Short exercise:
Echo the material below back word for word, but leave out the pictures.

start Records for this exercise

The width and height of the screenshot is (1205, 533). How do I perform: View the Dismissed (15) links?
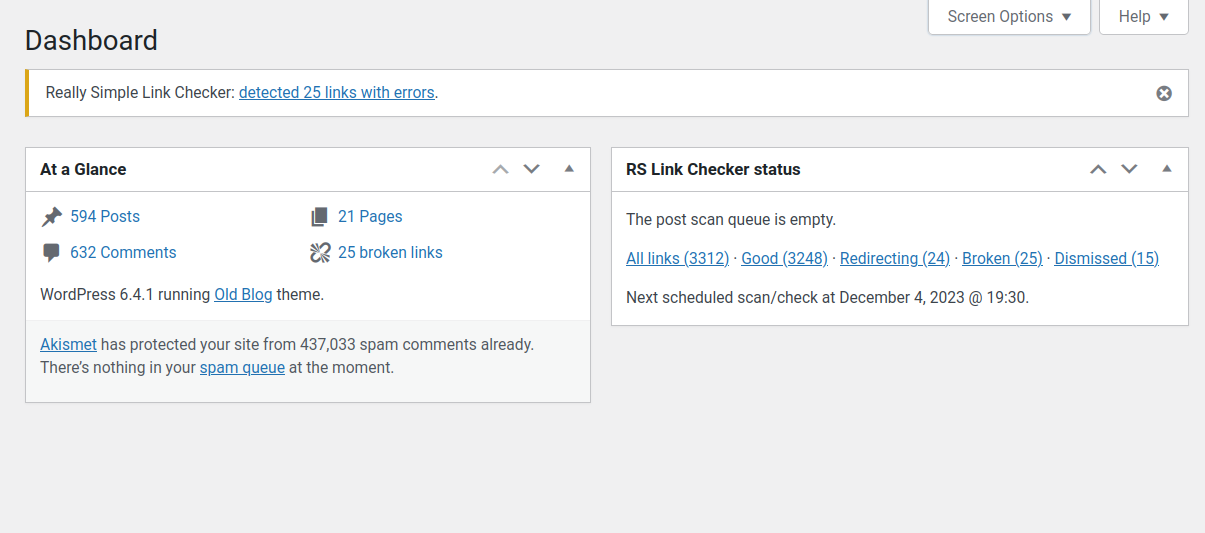[x=1106, y=259]
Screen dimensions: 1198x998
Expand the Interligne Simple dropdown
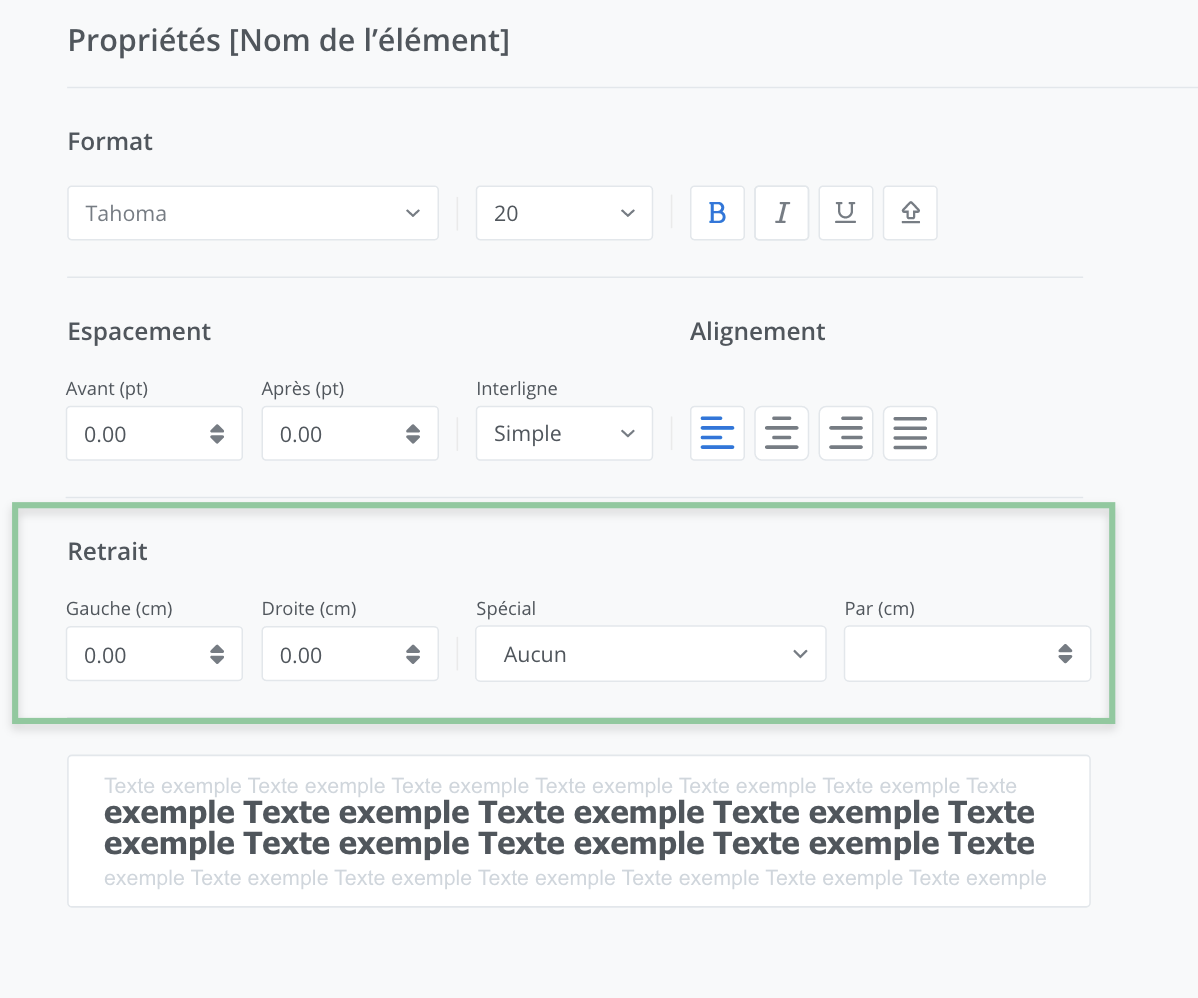click(564, 433)
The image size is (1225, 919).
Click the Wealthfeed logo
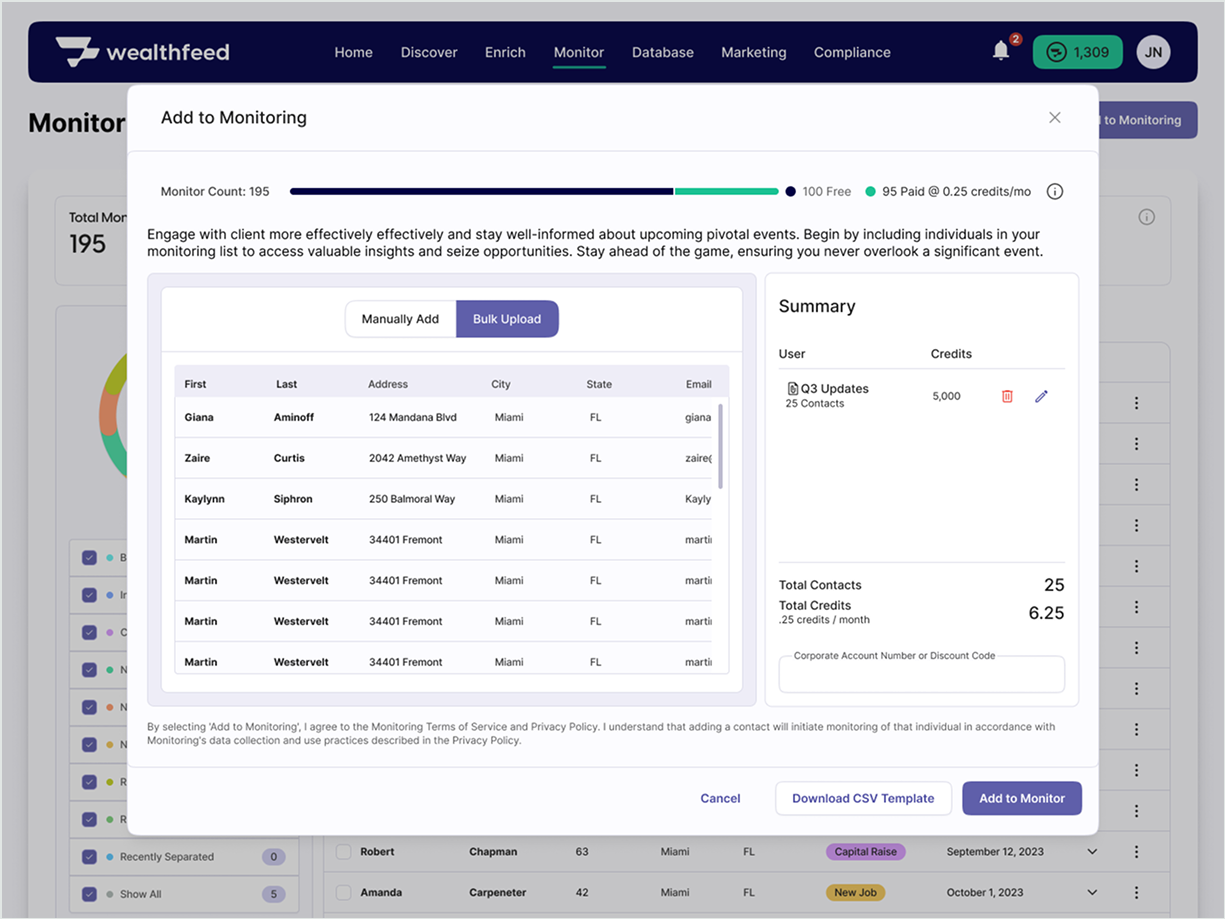click(x=143, y=52)
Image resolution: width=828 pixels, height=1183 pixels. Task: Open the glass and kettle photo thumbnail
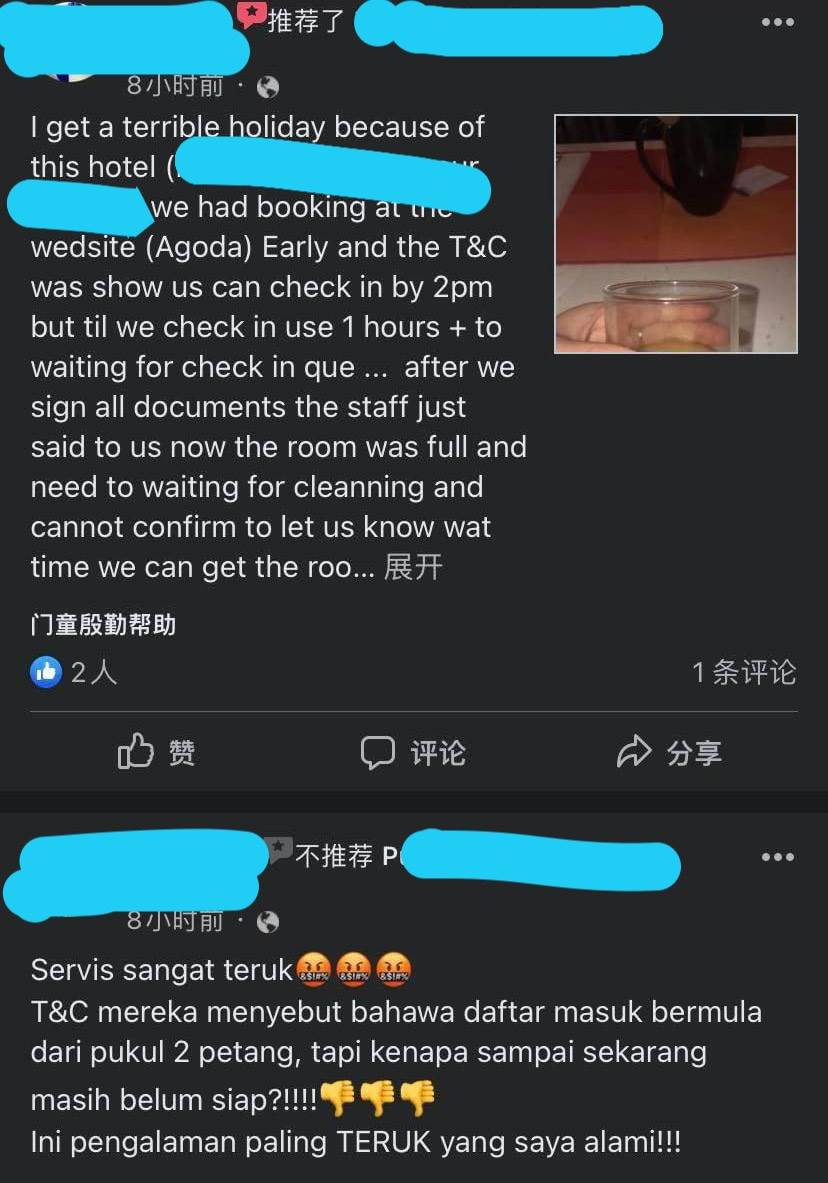click(x=676, y=234)
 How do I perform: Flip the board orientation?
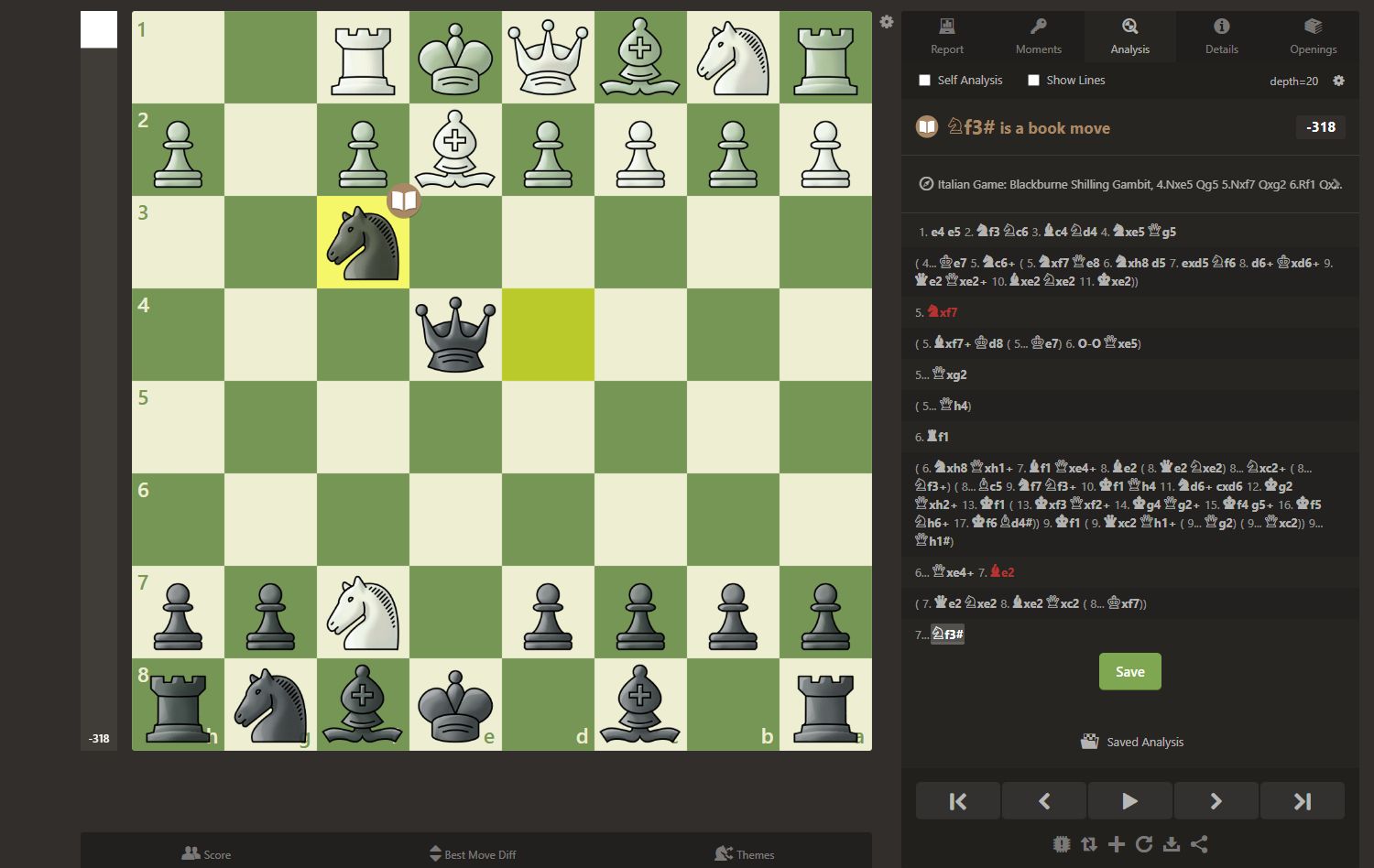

end Records for this exercise

Written reply:
The width and height of the screenshot is (1205, 533). How do I perform: View the Dismissed (15) links?
[x=1106, y=259]
Screen dimensions: 1198x998
Expand the Interligne Simple dropdown
click(564, 433)
The image size is (1225, 919).
Click the Wealthfeed logo
click(x=143, y=52)
Image resolution: width=828 pixels, height=1183 pixels. Task: Open the glass and kettle photo thumbnail
click(x=676, y=234)
 How do I perform: Flip the board orientation?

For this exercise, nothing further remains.